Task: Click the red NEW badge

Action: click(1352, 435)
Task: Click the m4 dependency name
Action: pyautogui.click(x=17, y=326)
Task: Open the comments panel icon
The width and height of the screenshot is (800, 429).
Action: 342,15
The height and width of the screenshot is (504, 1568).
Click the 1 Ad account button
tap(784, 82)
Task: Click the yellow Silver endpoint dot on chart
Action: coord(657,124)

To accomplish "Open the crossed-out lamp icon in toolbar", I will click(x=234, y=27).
========
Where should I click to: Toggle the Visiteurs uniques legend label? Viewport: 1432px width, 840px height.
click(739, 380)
========
*TASK*:
Reproduce the lines from the one containing "The height and" up to and including the one containing "will click(x=234, y=27).", with nothing else.

*COMPLETE OUTPUT*:
The height and width of the screenshot is (504, 1568).
Click the 1 Ad account button
tap(784, 82)
Task: Click the yellow Silver endpoint dot on chart
Action: coord(657,124)

To accomplish "Open the crossed-out lamp icon in toolbar", I will click(x=234, y=27).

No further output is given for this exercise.